Napa's Mad Fritz Brewery
A New Territory for Terroir
It is common lore in wine country that what every winemaker craves at the end of a long day among the vines, or in the winery, is not a glass of his or her finest wine, but an ice cold brew. As the saying goes, “It takes a lot of beer to make good wine.”
But what if a couple of winemakers, perhaps literally a couple, decided it wasn’t enough simply to enjoy someone else’s brew at the end of their day? What if they were driven to craft their own beers in the same painstaking way as they craft wine—with the utmost attention given to each and every ingredient, the blending and aging, much like the magic-cauldron-esque feel of coaxing grapes into wine? Would these truly craft ales, stouts, lagers, porters and barley wines, each bottle stamped with the bottling date and barrel number, tell the story of the place where the barley, hops and other botanicals were grown (in the case of the barley, often right down the road in St. Helena), and where the water sprung forth from the earth? Whether the oak shaped into the barrels in which they aged was French or Hungarian-grown?
Would the stories they tell on the palate be so compelling and delicious that they would grace the tables at Michelin three-starred fine dining restaurants The Restaurant at Meadowood and The French Laundry?
It’s true, this may sound like a fable written to teach children the value of putting your heart, as well as your head, into your vocation. And of the rewards that come from hard work and a willingness to take risks, even to fail.
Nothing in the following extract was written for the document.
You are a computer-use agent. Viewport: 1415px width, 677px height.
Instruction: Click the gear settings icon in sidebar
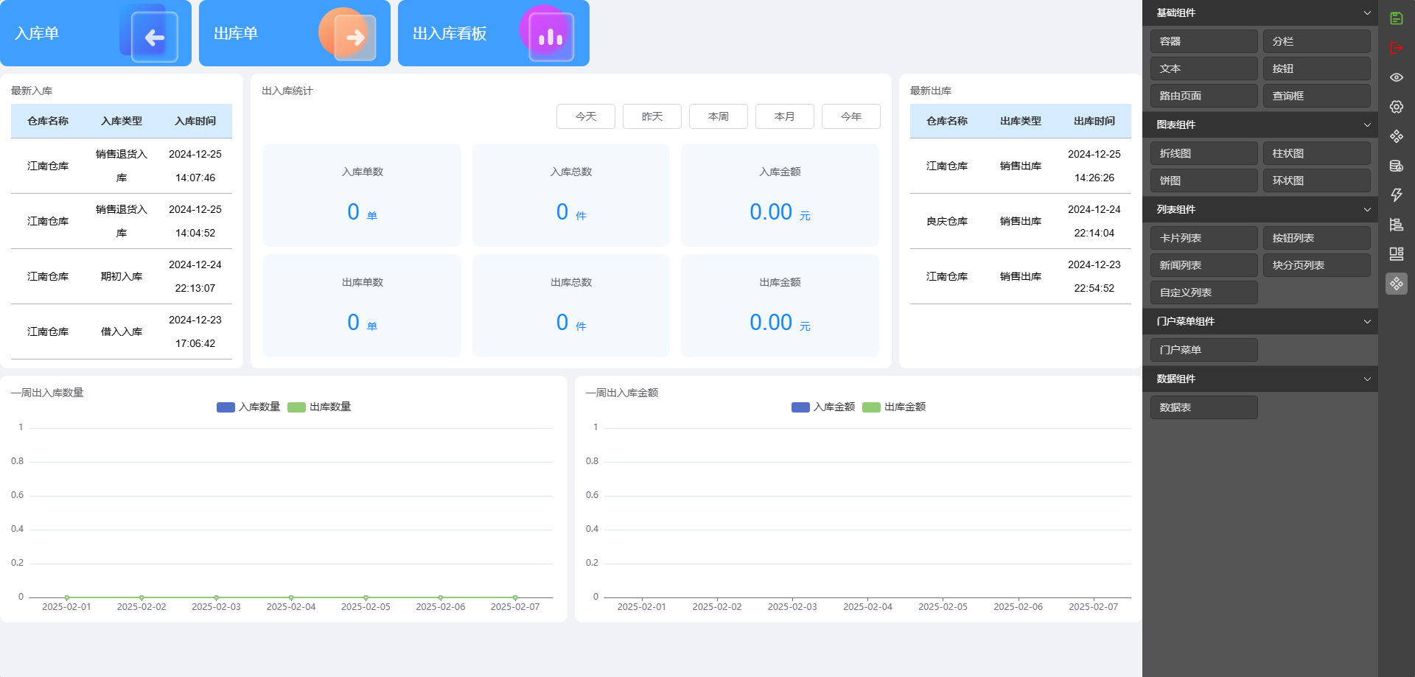(x=1396, y=107)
But the only fables in the tale of Nile Zacherle and Whitney Fisher’s Mad Fritz Brewery are found on the labels of their artisan-crafted brews. Aesop’s Fables, to be exact. The fables are gorgeously illustrated on the front, and summarized briefly on the back, alongside the list of every ingredient in the bottle. This got us to thinking that if only pre-Prohibition brewers, distillers and winemakers had thought of offering up a healthy dose of moral tale along with their wares, that dark and thirsty 13-year period might never have blighted this country’s long and deep love affair with the “devil’s brew.”